→ **BUTIR TINDAKAN 1**
Menurut artikel tentang CCS Jepang, berapa besar dana publik yang telah dikucurkan Jepang sejak 2014 untuk proyek CCS di Asia Tenggara?
→ **BUTIR TINDAKAN 2**
Ulangi tanpa perubahan bagian artikel tentang CCS Jepang yang dimulai pada kata-kata "Dalam laporan bertajuk" dan berhenti setelah kata-kata "negara-negara Asia Tenggara.".

→ **TEKS**
- - - -
KOMPAS.com - Laporan terbaru Oil Change International mengungkap niat Jepang melakukan kolonialisme karbon di Asia Tenggara via penjualan teknologi penangkapan dan penyimpanan karbon (Carbon Capture and Storage/CCS) yang dinilai gagal.
Dalam laporan bertajuk “Funding Failure: Japan’s $5.2 Billion Carbon Capture Plan to Derail Asia’s Energy Transition”, lembaga itu mencatat, sejak 2014, Jepang telah menggelontorkan dana publik senilai 5,2 miliar dollar AS untuk mendanai proyek CCS di kawasan Asia Tenggara.
Menurut Oil Change International, strategi tersebut bisa disebut sebagai bentuk kolonialisme karbon karena pada akhirnya Jepang berencana membuang limbah karbon dari energi kotor yang masih diproduksinya ke negara-negara Asia Tenggara.
Meski telah dikembangkan selama 50 tahun, CCS secara global hanya mampu menangkap sekitar 0,1 persen emisi karbon. Panel Antarpemerintah untuk Perubahan Iklim (IPCC) bahkan menempatkannya sebagai langkah mitigasi iklim paling mahal dan tidak efektif.
“Jepang mengekspor strategi transisi energi gagal ke seluruh Asia, menguncinya dalam adiksi bahan bakar fosil selama beberapa dekade. Padahal kawasan ini layak bertransisi adil menuju energi terbarukan,” kata Makiko Arima, Juru Kampanye Oil Change International.
Data OII yang disusun bersama Friends of the Earth Japan menunjukkan bahwa subsidi publik Jepang mengalir ke raksasa energi yang diuntungkan dari eksploitasi bahan bakar fosil.
Baca juga: Carbon, Capture and Storage: Solusi Hijau Betulan atau Palsu?
Sejak meluncurkan Asia Zero Emission Community (AZEC) pada 2023, Jepang gencar mengampanyekan solusi iklim. Namun, dari 158 nota kesepahaman (MoU) yang ditandatangani AZEC hingga Oktober 2024, 35 persen justru terkait teknologi fosil, dan 23 di antaranya berupa proyek CCS.
Bahkan, dari sembilan proyek CCS prioritas yang ditetapkan Japan Organization for Metals and Energy Security (JOGMEC), empat proyek dirancang untuk mengirim CO? yang ditangkap di Jepang ke Malaysia dan Australia.
- - - -
→ **CUPLIKAN DATA**
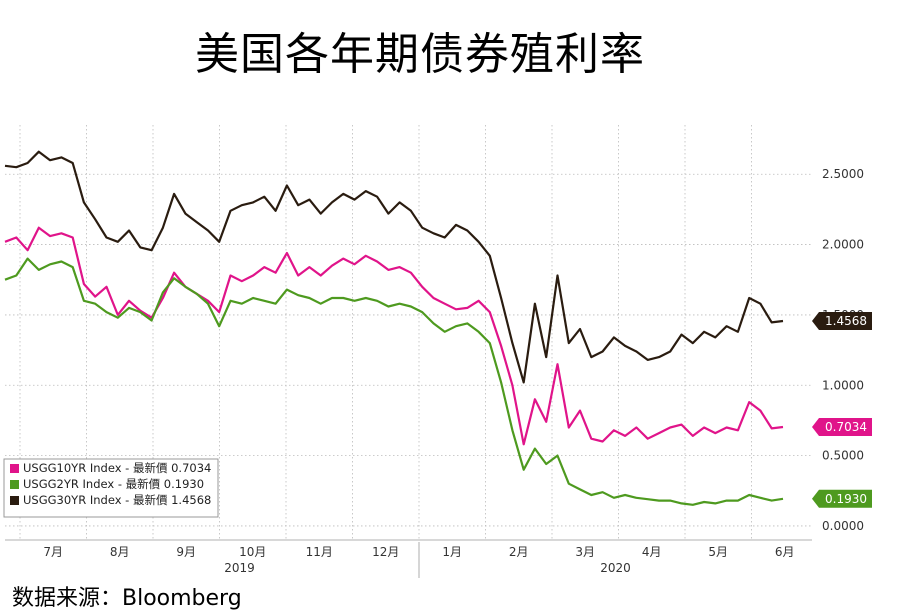 The width and height of the screenshot is (901, 612). I want to click on y-tick-label: 2.0000, so click(843, 245).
- - - -
→ **HASIL TUGAS 1**
Sebesar 5,2 miliar dollar AS.

→ **HASIL TUGAS 2**
Dalam laporan bertajuk “Funding Failure: Japan’s $5.2 Billion Carbon Capture Plan to Derail Asia’s Energy Transition”, lembaga itu mencatat, sejak 2014, Jepang telah menggelontorkan dana publik senilai 5,2 miliar dollar AS untuk mendanai proyek CCS di kawasan Asia Tenggara.
Menurut Oil Change International, strategi tersebut bisa disebut sebagai bentuk kolonialisme karbon karena pada akhirnya Jepang berencana membuang limbah karbon dari energi kotor yang masih diproduksinya ke negara-negara Asia Tenggara.